WHAT TO DO: Print nothing but the lines below starting at the line that holds "[Filters (1169)] (198, 181)" and ending at the line that holds "Super S ISO 32 HYD FLD (418, 2293)", including both, each exactly as written.

RECORDS SUPPLIED:

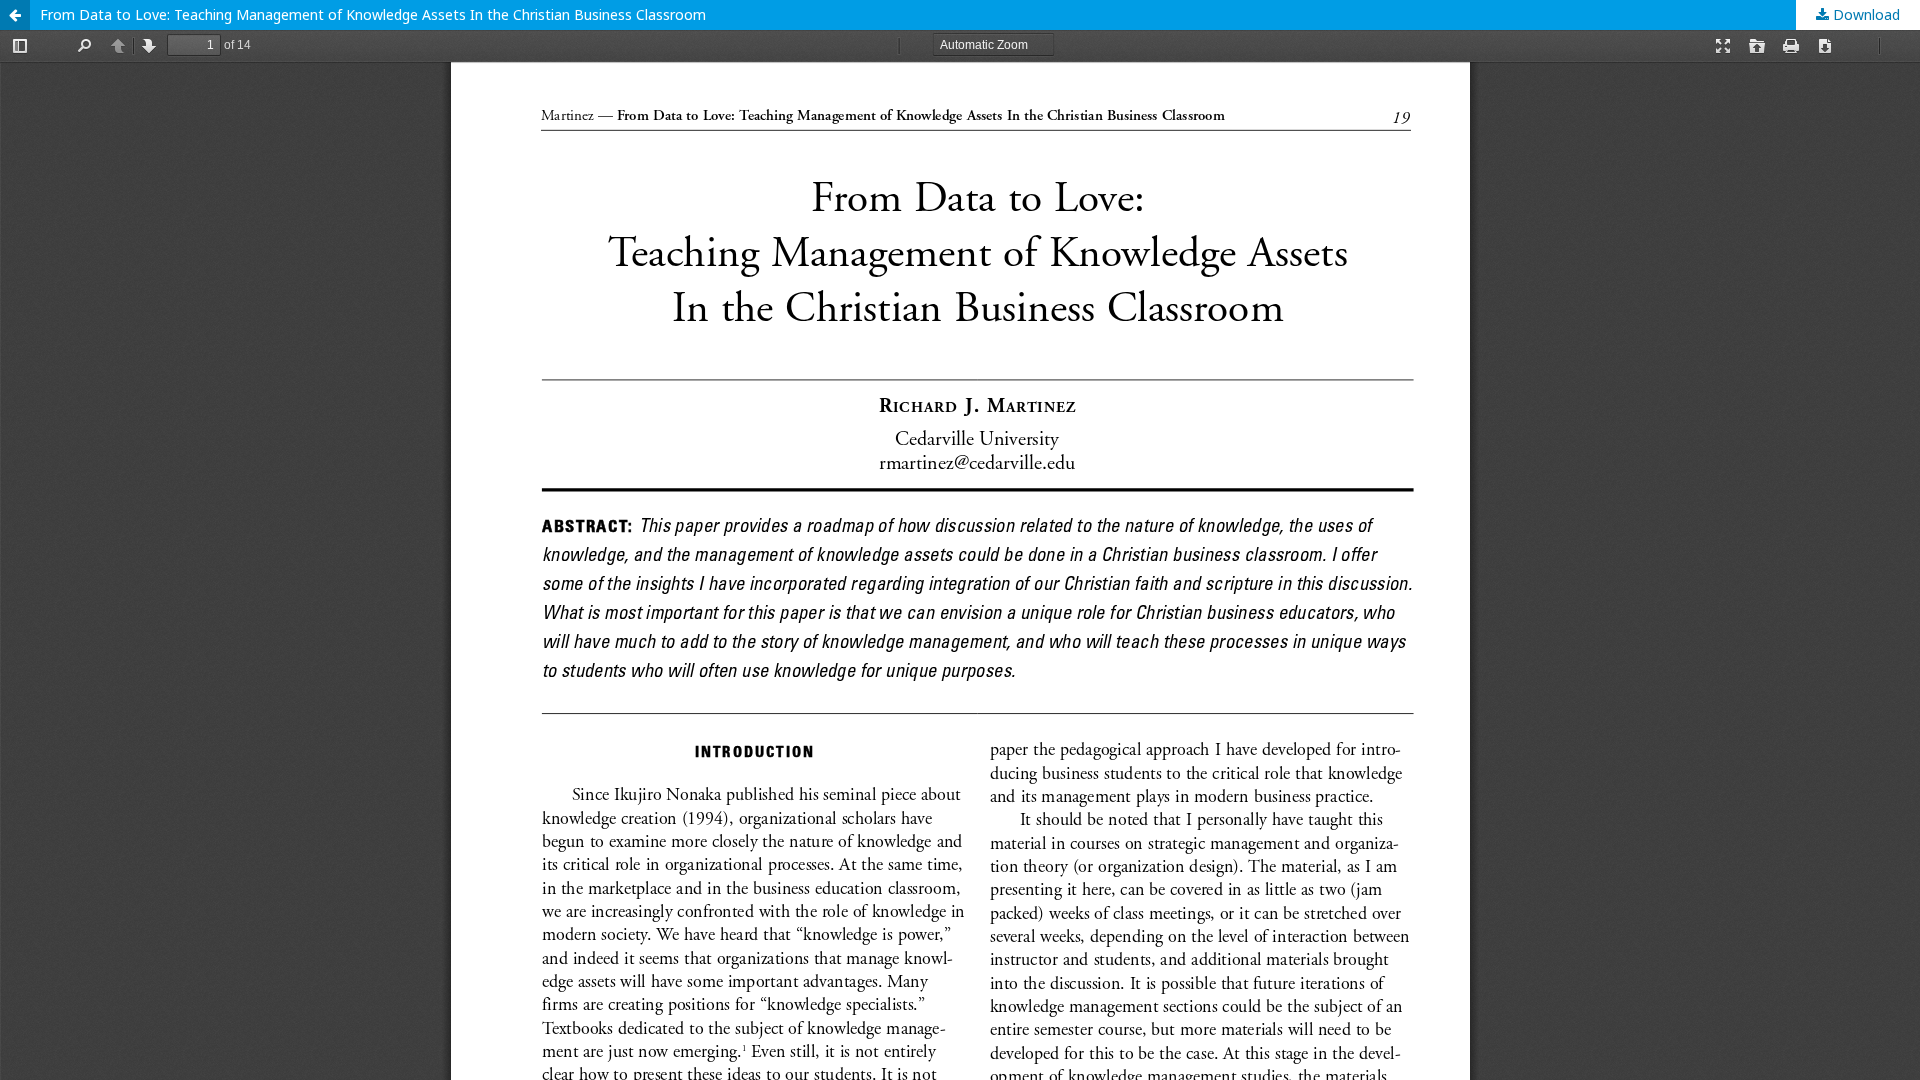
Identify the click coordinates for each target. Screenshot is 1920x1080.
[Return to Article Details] (15, 15)
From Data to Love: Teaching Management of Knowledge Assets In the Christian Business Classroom (373, 14)
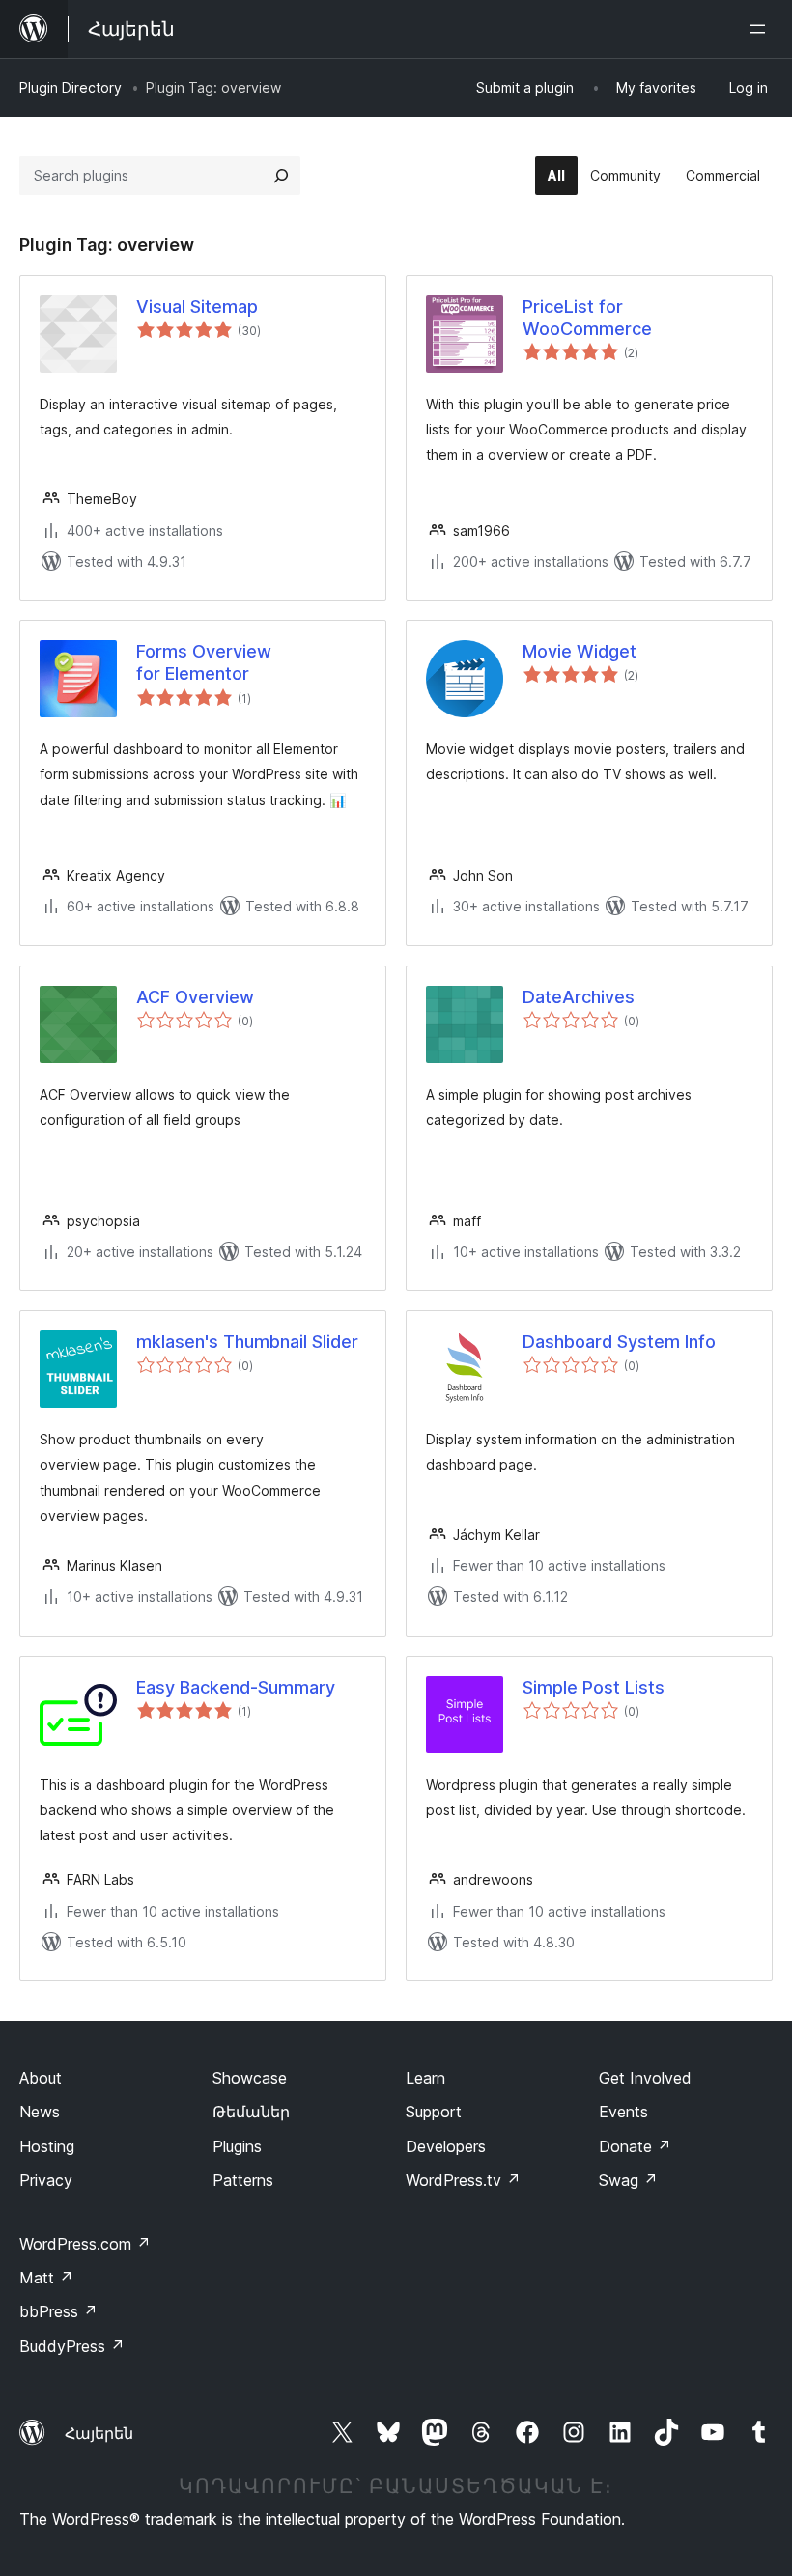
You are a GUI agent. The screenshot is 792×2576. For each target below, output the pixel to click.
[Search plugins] (281, 175)
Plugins (237, 2146)
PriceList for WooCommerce (587, 317)
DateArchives (579, 997)
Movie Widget (579, 651)
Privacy (45, 2180)
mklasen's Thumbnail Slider (247, 1341)
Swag (628, 2180)
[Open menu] (761, 29)
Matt (46, 2277)
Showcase (249, 2077)
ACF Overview (195, 997)
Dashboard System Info (619, 1341)
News (39, 2111)
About (40, 2077)
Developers (446, 2146)
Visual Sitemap (197, 306)
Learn (425, 2077)
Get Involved (645, 2077)
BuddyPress (72, 2346)
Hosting (46, 2146)
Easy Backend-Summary (235, 1687)
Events (623, 2111)
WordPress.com (85, 2244)
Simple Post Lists (594, 1687)
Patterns (242, 2180)
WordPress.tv (463, 2180)
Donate (635, 2146)
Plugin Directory (70, 87)
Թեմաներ (251, 2111)
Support (434, 2111)
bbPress (58, 2311)
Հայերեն (99, 2433)
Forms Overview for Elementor (203, 662)
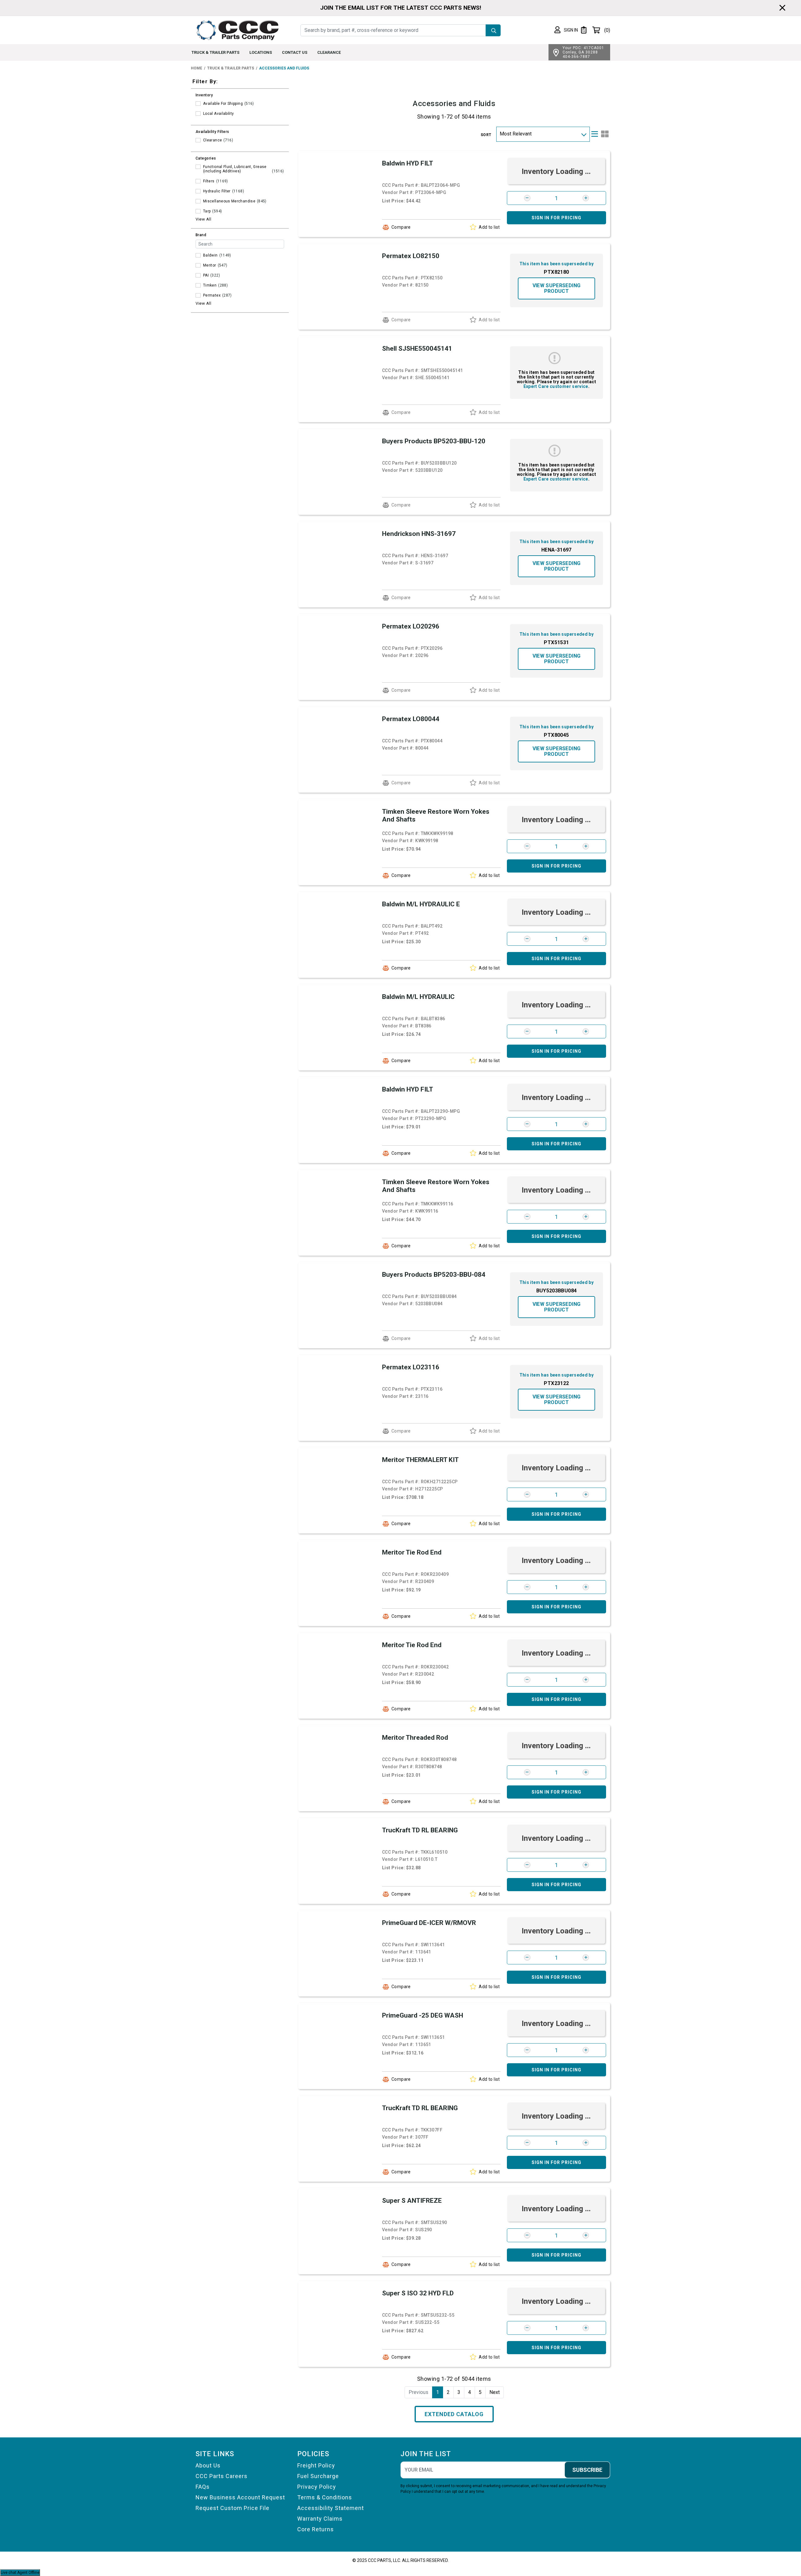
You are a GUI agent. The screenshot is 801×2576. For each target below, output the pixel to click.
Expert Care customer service (555, 386)
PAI (206, 275)
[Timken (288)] (198, 285)
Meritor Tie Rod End (411, 1552)
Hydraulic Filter (217, 191)
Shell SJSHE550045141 (417, 348)
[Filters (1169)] (198, 181)
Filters (209, 181)
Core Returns (315, 2529)
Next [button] (494, 2392)
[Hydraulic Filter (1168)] (198, 191)
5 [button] (480, 2392)
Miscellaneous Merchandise (229, 201)
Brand (201, 235)
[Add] (586, 198)
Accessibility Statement (330, 2508)
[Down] (583, 134)
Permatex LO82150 (410, 256)
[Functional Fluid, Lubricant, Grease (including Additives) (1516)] (198, 167)
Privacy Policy (316, 2486)
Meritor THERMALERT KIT (420, 1460)
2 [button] (448, 2392)
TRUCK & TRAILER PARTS (215, 52)
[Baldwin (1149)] (198, 255)
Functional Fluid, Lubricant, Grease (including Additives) (235, 169)
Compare (401, 227)
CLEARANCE (329, 52)
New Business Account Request (240, 2497)
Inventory (204, 95)
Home (196, 68)
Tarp (207, 211)
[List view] (595, 134)
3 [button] (458, 2392)
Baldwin (210, 255)
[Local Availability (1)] (198, 113)
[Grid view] (604, 134)
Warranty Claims (320, 2518)
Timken (210, 285)
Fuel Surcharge (318, 2476)
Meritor (209, 265)
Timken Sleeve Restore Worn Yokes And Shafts (435, 815)
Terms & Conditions (324, 2497)
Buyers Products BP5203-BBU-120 (433, 441)
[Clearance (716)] (198, 140)
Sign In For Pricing (556, 217)
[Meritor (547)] (198, 265)
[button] (566, 30)
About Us (208, 2465)
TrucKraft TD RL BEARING (420, 1830)
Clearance (212, 140)
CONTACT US (294, 52)
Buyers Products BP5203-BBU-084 (433, 1274)
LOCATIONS (260, 52)
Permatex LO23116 (410, 1367)
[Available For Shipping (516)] (198, 103)
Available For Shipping (223, 103)
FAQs (203, 2486)
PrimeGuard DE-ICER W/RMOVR (429, 1923)
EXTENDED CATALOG (454, 2414)
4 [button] (469, 2392)
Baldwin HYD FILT (407, 163)
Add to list (489, 227)
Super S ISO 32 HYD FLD (418, 2293)
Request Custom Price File (232, 2508)
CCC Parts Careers (221, 2476)
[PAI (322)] (198, 275)
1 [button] (437, 2392)
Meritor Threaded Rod (415, 1737)
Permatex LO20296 (410, 626)
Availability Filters (212, 132)
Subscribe (587, 2470)
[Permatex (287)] (198, 295)
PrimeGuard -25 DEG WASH (422, 2015)
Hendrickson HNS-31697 (419, 533)
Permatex (212, 295)
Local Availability (218, 113)
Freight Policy (316, 2465)
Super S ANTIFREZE (412, 2200)
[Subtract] (527, 198)
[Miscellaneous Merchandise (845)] (198, 201)
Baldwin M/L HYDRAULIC (418, 996)
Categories (206, 158)
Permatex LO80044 (410, 719)
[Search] (493, 30)
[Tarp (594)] (198, 211)
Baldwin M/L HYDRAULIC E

WRITTEN ANSWER:
[Filters (1169)] (198, 181)
Filters (209, 181)
Core Returns (315, 2529)
Next [button] (494, 2392)
[Hydraulic Filter (1168)] (198, 191)
5 [button] (480, 2392)
Miscellaneous Merchandise (229, 201)
Brand (201, 235)
[Add] (586, 198)
Accessibility Statement (330, 2508)
[Down] (583, 134)
Permatex LO82150 (410, 256)
[Functional Fluid, Lubricant, Grease (including Additives) (1516)] (198, 167)
Privacy Policy (316, 2486)
Meritor THERMALERT KIT (420, 1460)
2 [button] (448, 2392)
TRUCK & TRAILER PARTS (215, 52)
[Baldwin (1149)] (198, 255)
Functional Fluid, Lubricant, Grease (including Additives) (235, 169)
Compare (401, 227)
CLEARANCE (329, 52)
New Business Account Request (240, 2497)
Inventory (204, 95)
Home (196, 68)
Tarp (207, 211)
[List view] (595, 134)
3 [button] (458, 2392)
Baldwin (210, 255)
[Local Availability (1)] (198, 113)
[Grid view] (604, 134)
Warranty Claims (320, 2518)
Timken (210, 285)
Fuel Surcharge (318, 2476)
Meritor (209, 265)
Timken Sleeve Restore Worn Yokes And Shafts (435, 815)
Terms & Conditions (324, 2497)
Buyers Products BP5203-BBU-120 (433, 441)
[Clearance (716)] (198, 140)
Sign In For Pricing (556, 217)
[Meritor (547)] (198, 265)
[button] (566, 30)
About Us (208, 2465)
TrucKraft TD RL BEARING (420, 1830)
Clearance (212, 140)
CONTACT US (294, 52)
Buyers Products BP5203-BBU-084 (433, 1274)
LOCATIONS (260, 52)
Permatex LO23116 (410, 1367)
[Available For Shipping (516)] (198, 103)
Available For Shipping (223, 103)
FAQs (203, 2486)
PrimeGuard DE-ICER W/RMOVR (429, 1923)
EXTENDED CATALOG (454, 2414)
4 [button] (469, 2392)
Baldwin HYD FILT (407, 163)
Add to list (489, 227)
Super S ISO 32 HYD FLD (418, 2293)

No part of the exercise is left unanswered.